Os efeitos colaterais de aprender Física
Hackathon de computação quântica Itaú-IBM
Em 2023, o banco Itaú, em parceria com a IBM, lançou o primeiro hackathon de computação quântica no Brasil. Para isso, eles promoveram workshops fascinantes sobre otimização, introdução à computação quântica, algoritmos quânticos variacionais híbridos e hardwares quânticos. Ao final, fizeram uma prova para selecionar 50 participantes de todo o país, divididos em 10 equipes para competir na Batalha de Quantum.

IBM Quantum Computer
Veja bem, além do que eu aprendi com os workshops que eles forneceram, e o pouco que eu estudei pela internet por umas duas semanas, eu praticamente não sabia nada sobre computação quântica. Ao mesmo tempo, o nível de competição era alto, de alcance nacional, e com pessoas que já tinham mestrado em computação quântica ou estavam fazendo doutorado nessa área. Porém, algo que aprendi lentamente no curso de Física de Materiais e com meu orientador André Vilela foi a não permitir que crenças limitantes me controlassem.
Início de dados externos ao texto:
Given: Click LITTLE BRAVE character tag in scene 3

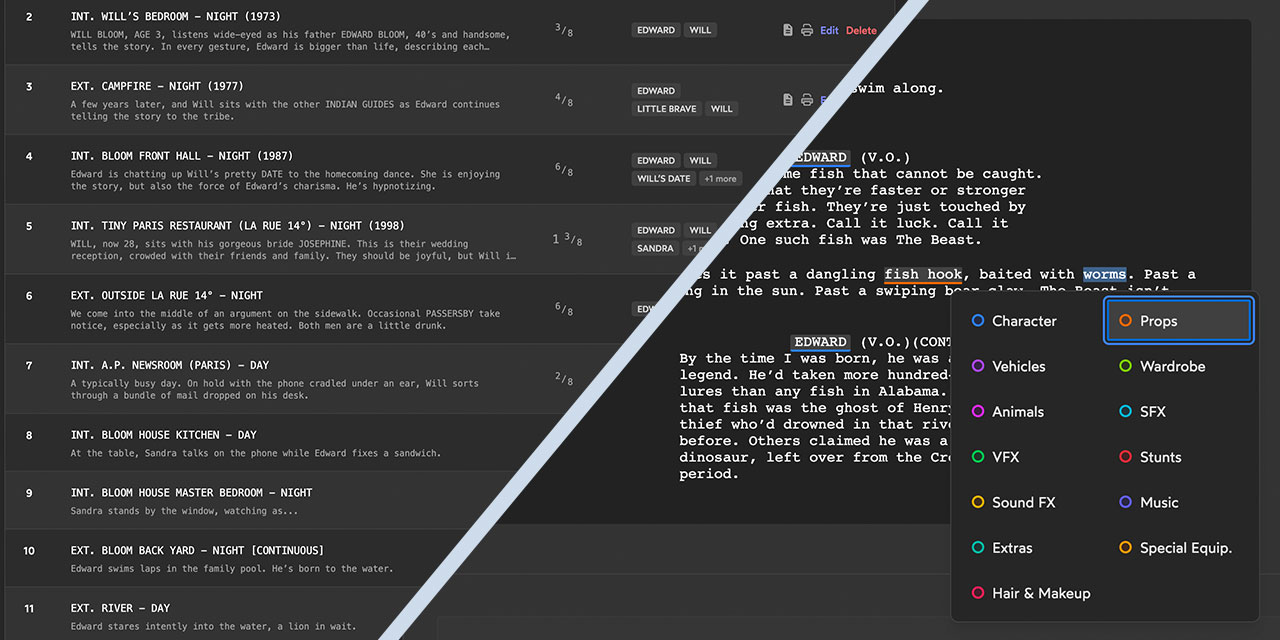Looking at the screenshot, I should 666,109.
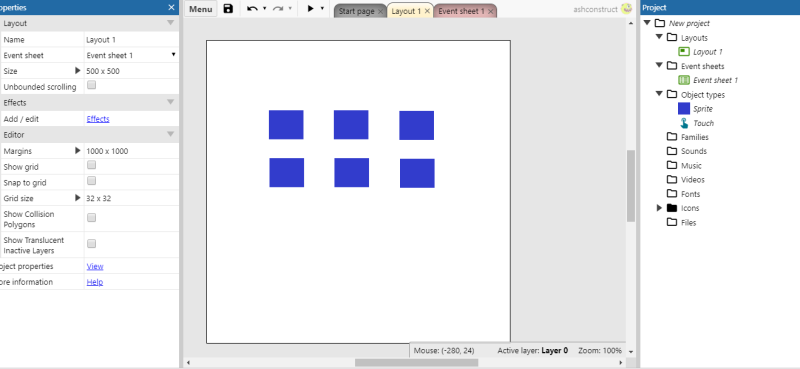The image size is (800, 369).
Task: Expand the Size property arrow
Action: [78, 70]
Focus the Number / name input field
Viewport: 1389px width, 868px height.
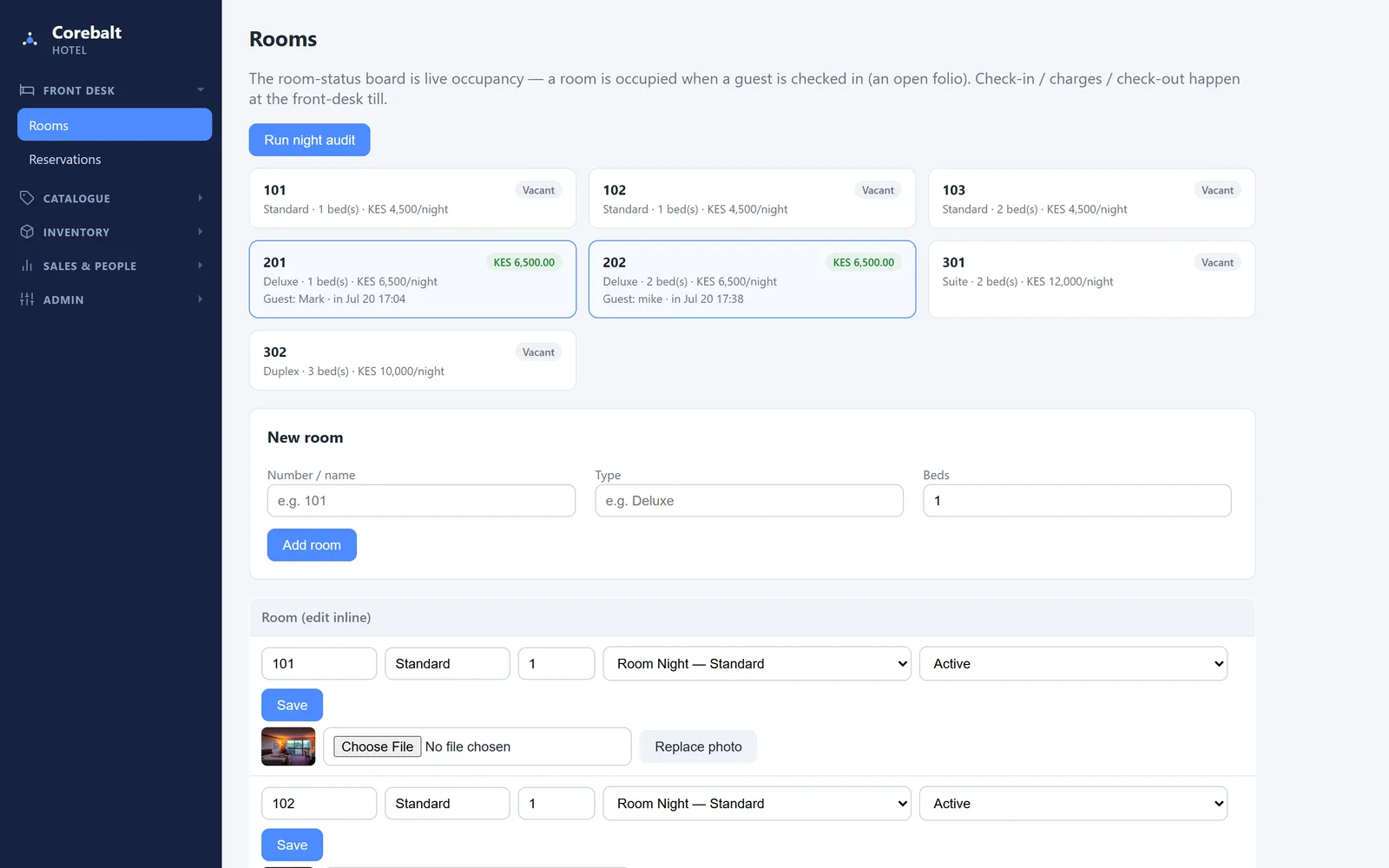coord(421,501)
A verdade, é que o tempo ideal para se fazer algo não existe. Sempre terá algum empecilho atrapalhando, e se olharmos para eles, nunca iremos fazer algo. Eu aprendi a me desafiar com as experiências sempre com a mentalidade de aprender e crescer, o famoso growth mindset. Decidi fazer a prova e incentivei outros colegas a participarem também da seleção. Assim, dessa seleção nacional, eu e minha amiga Eduarda Mendes, ambos do curso de Física de Materiais, fomos aprovados para participar da grande competição. Fizemos de tudo para estar na mesma equipe e lá fomos nós!
Durante o hackathon, tive a oportunidade de trabalhar e colaborar com pessoas de diversas formações. Além de físicos como eu, interagi com cientistas da computação, engenheiros de várias especialidades, matemáticos e químicos. Todos reunidos para resolver um desafio financeiro real: encontrar a combinação ideal de ativos de investimento para um portfólio financeiro que maximize o retorno econômico e minimize o risco envolvido, usando técnicas de otimização da computação quântica.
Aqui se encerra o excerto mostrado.